The U.S. casualty list is now 73 dead, eight missing and seven captured. The number of British dead is 27.
David Horner, a professor of military operations at the Australian National University, said the absence of Australian casualties is not just due to the relatively tiny commitment Canberra has made to the war. The United States has sent more than 250,000 troops and the British 40,000.
The vast majority of Australian forces are in non-combat roles. Of the 2,000 personnel only 150 elite special forces troops are operating on the ground in Iraq. The other personnel considered most at risk are the pilots who fly Australia's 14 F/A-18 Hornet fighter jets.

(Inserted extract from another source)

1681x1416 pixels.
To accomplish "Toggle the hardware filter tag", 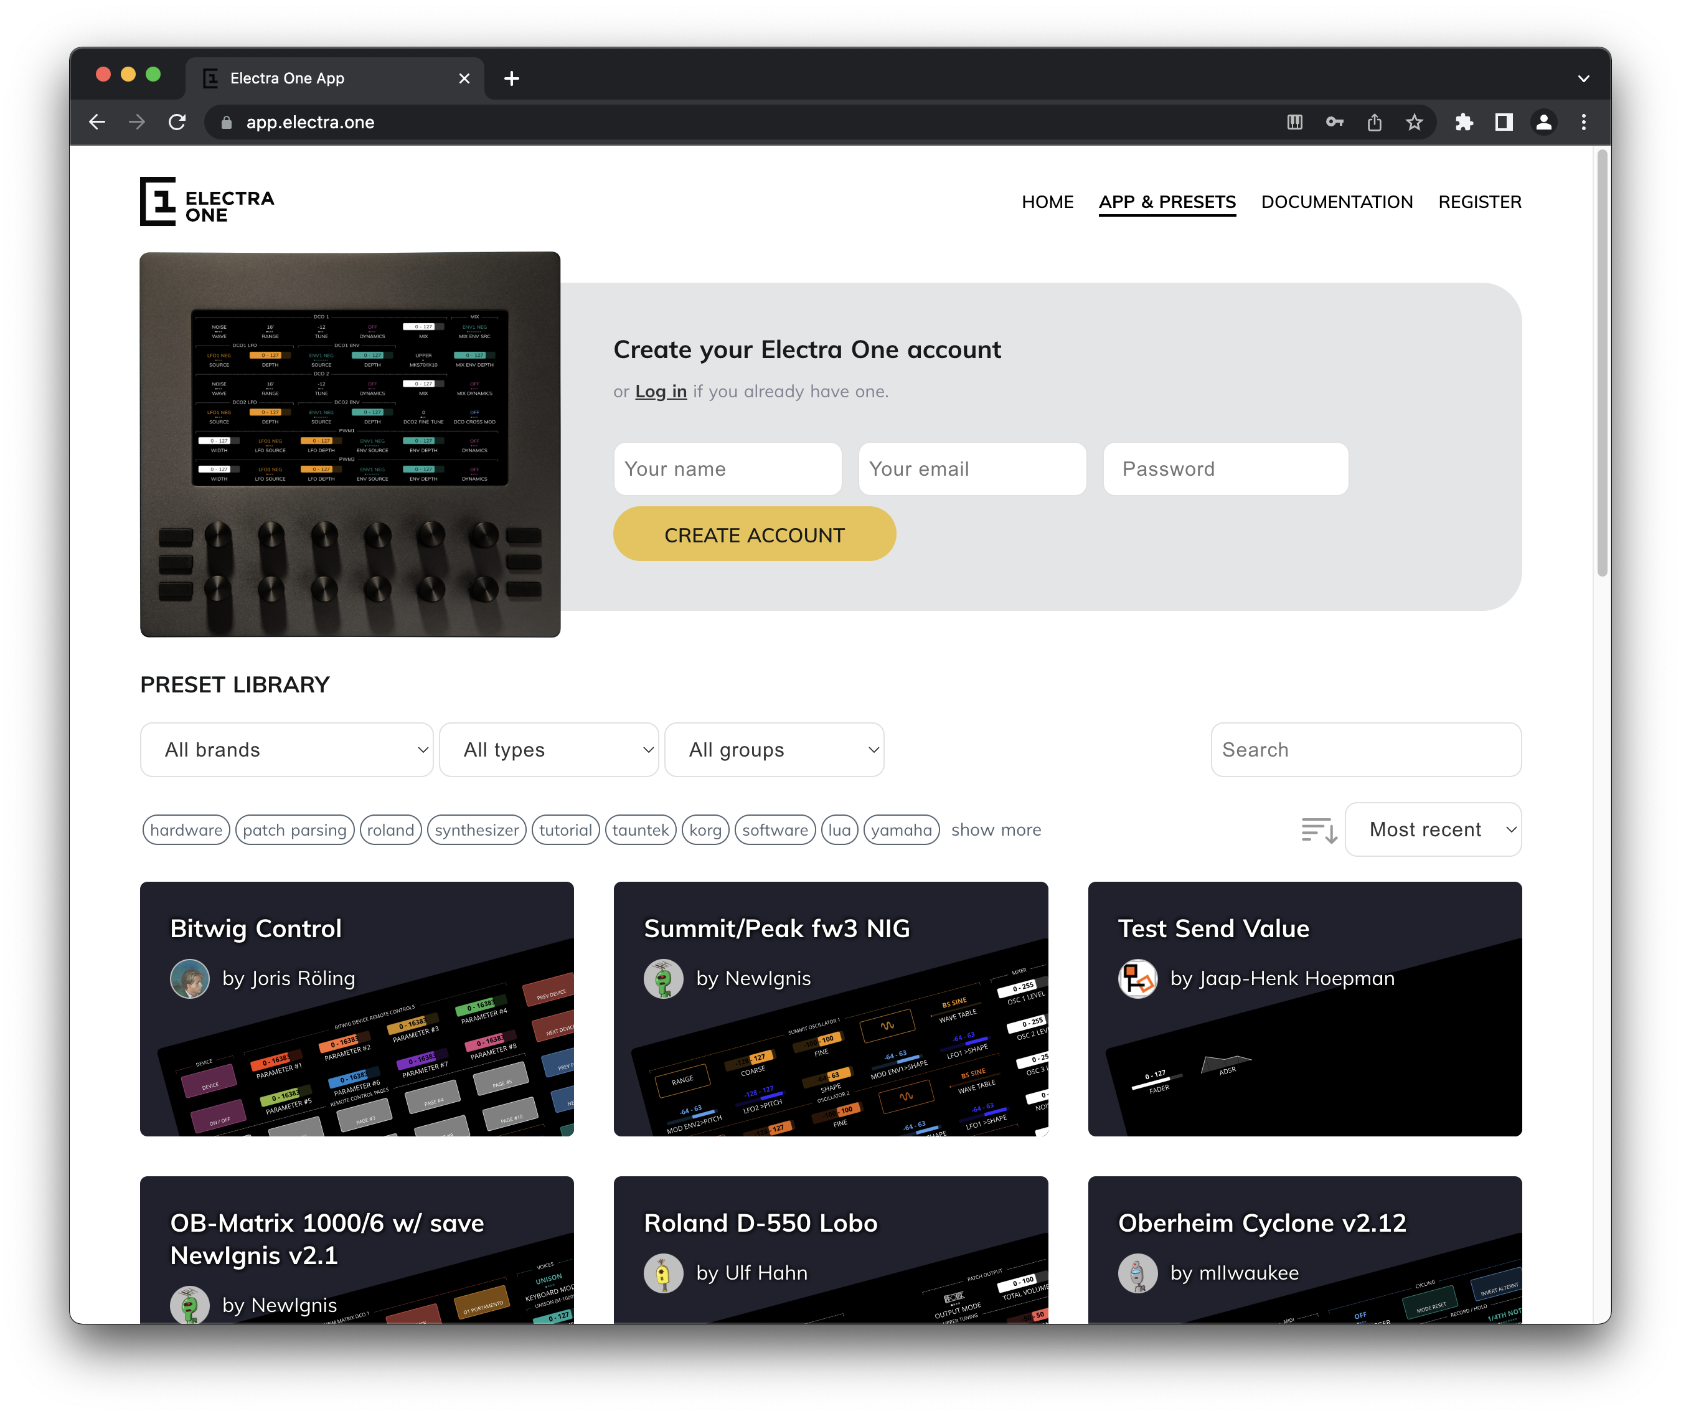I will [185, 830].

The remaining Australians are mostly well away from any action -- in support roles, on navy ships, at command headquarters in Qatar, and in maritime patrol and air transport planes.
"Most of the American and British casualties have been from infantry that are conducting battle attacks. We don't have troops in those roles," said Horner.
"We have the SAS (Special Air Service forces) but they are small and specialized. Their job is surveillance and reconnaissance. They fight if cornered, but their job is to avoid contact with the enemy if possible," he said.
"Infantry don't have that luxury, if there's a hill that has to be captured they have to capture it even if it means loss of life," he said.
Horner said special forces troops also tend to be in their late 20s or early 30s, while infantrymen are more likely to be young men aged from 18 to mid-20s.
"They are older, wiser, street smart," he said.
Horner said that in Vietnam, 600 Australian SAS served alongside U.S. forces from 1966 to 1971. Only one was killed by enemy fire.
In that time they had 298 contacts with the enemy, killed at least 492 -- possibly up to 600 -- wounded 47 and took 11 prisoners.
The lack of Australian casualties is a political blessing for Prime Minister John Howard who has relentlessly supported U.S. policy on Iraq and committed Australia to the war despite overwhelming public opposition.
According to polls, in the past two weeks public opposition to Australian involvement in the war has fallen from around 70 percent before the hostilities began, to just under 50 percent.